WHAT YOU THINK YOU KNOW CAN HURT YOU

After participating in this bloodsport since the mid-90s,  I have discovered that markets rarely make u-turns during the summer. In other words, when a market has been exhibiting a certain behavioral pattern through the second quarter of the year, it won't suddenly jump the curb, attempting to carve out new ground in an attempt to revitalize itself while most serious traders and investors are enjoying the spoils of their success beneath sunshine and colorful umbrellas.  In the case of the market of 2014 we know the following from observing it through June: 1. It hates consistency, instead choosing a tedious route forward that involves taking two steps backward for every three steps forward.  2. It hates earnings season, ending January down and April flat, with both months possessing a tremendous amount of volatility.  The trend following crowd, who usually can't see past their left toe, are insisting that everything is peachy in suburbia, with plaid dresses, clean undergarments and colorful juice boxes signaling that the neighborhood is safe from prowlers, heathens and the disregarded. The simple act of a market being at or near its highs seems to have brought a tremendous amount of comfort that is not easily dissuaded through a single act of malice. That act of malice occurred today in the form of a steep reversal, ominously led by the SOX and Russell. It is not simply an act of malice, however. It is a luminous signpost at the entrance to a highway signaling that the same dangers that have been existent during every commute home in 2014 still exist. A low volume summer won't change that.

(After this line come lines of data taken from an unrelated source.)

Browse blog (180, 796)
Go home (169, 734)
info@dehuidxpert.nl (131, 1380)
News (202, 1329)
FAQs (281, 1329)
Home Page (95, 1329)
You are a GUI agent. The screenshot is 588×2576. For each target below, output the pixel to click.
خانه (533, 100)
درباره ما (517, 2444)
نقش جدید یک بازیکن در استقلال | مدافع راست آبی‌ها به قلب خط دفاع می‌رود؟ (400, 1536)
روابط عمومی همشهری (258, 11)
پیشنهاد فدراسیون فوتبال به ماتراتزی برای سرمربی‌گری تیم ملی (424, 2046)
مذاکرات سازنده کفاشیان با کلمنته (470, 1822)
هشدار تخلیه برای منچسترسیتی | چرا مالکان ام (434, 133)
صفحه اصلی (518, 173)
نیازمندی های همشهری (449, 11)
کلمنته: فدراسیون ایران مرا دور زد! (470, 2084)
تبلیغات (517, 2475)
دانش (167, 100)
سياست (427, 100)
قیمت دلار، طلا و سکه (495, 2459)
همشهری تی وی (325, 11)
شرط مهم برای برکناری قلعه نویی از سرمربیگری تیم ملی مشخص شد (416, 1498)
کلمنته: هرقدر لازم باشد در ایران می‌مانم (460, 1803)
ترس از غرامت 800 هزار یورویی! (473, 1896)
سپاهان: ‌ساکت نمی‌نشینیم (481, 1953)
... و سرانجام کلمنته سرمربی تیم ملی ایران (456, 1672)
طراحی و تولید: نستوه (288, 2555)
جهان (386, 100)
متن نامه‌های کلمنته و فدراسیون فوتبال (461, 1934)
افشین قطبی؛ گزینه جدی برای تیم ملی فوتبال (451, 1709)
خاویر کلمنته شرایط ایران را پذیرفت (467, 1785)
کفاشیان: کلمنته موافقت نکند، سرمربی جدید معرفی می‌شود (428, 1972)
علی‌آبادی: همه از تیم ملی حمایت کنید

In fact, it will amplify it to the point of lavish discontent among those who have become comfortable sitting in the same spot.  For a market that hates consistency and has shown disdain for earnings season, there sure are a lot of investors thinking that this is a Lucky Charms commercial and a friendly Leprechaun will magically wave his wand, declaring everything around us "Magically Delicious." This is Wall Street. Markets hate you. They want to kill you. Magical Leprechauns are certainly not allowed.  Be careful in...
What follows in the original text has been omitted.